The government should be willing to pay this team dearly also, if needed, as this one-time investment will provide dividends to the country for many years to come. The government should retain this team until the third step below is completed to periodically review, adjust, or finetune its initial strategy. This team should also be tasked to monitor the performance of the incumbents to be selected through the third step below against the goals and targets assigned to them.
As a third step, our government should hire leaders who have the talent, capability, competence, and vision to lead each of these entities. The process for hiring them must be radically different from the one being used at present.
Leaders in turbulent markets have a special role to play as they are expected to provide vision, inspiration, and conviction to the entity they head but also the other managers under them. They must also set the pace and sequence of the transformation required for their organizations and lead the new processes and work-streams, and to guide their successful implementation.
The government should announce these job openings as widely as possible along with the list of major issues each of these entities confronts. It should allow candidates 3 to 4 months to respond with their own vision, strategy, and concrete plan for tackling the identified challenges in addition to their qualification, competence, and experience.
The government should hire the future leaders purely on merit and be willing to pay them handsomely to attract the best talent. It can link their compensation with meeting the targets and goals agreed with them. But the government must keep its own hands off their selection and entrust this responsibility to a selection committee whose members have unblemished integrity. The team referred to in the second step should also be given representation in this committee.

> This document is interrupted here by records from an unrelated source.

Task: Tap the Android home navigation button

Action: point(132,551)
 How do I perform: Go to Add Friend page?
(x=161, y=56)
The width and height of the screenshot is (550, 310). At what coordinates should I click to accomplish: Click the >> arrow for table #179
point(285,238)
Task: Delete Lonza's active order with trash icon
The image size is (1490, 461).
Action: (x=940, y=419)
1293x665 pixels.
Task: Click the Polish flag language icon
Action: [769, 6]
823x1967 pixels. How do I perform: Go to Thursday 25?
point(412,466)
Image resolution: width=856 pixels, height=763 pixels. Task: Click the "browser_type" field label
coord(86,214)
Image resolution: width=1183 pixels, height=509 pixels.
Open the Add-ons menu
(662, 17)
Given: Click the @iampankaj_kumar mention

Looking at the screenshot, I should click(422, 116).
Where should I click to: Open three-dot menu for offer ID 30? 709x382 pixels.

As a fourth step, our government should encourage and support the new leadership in these entities in reevaluating the efficiency and efficacy of their respective organization’s managerial hierarchies, processes, and procedures to minimize unnecessary administrative layers and revamp these processes and procedures.
Established and time-tested organizational processes and work routines are very effective and efficient in stable and monopoly businesses as the electric utilities have enjoyed for much of their history. These are, however, less feasible, and even restrictive, in business environments that are characterized by uncertainty, complexity, rapid changes, and increased competition because they impede the organization’s flexibility and limits its ability to respond to changing market conditions.
It’s now obvious — and is corroborated by some of our country’s credible economists and financial experts as well — that our country is in dire-straits already. Even if we manage to dodge the bullet this time by securing the much-awaited IMF bailout, in just 3 to 4 months, we will be back on its doors again. For its central and critical role in the country’s economic and social development and considering its current dismal state, the government must give priority to structural reforms in the power sector — identified as a high-priority area by the IMF also.
However, any effort to reform the power sector, present or future, without carrying out first the much-needed systemic institutional overhaul is bound to fail. The government should not expect to heal a patient by injecting medicine in his blood if it has become heavily contaminated and his cardiovascular system is also choked at multiple points.
Institutional reforms — devolving organizational control, deploying competent and capable leaders in each of this sector’s entities, and allowing their new leaders a free-hand to run their respective entities without any political meddling — are the critical action steps that our government cannot do without. The sooner, the better.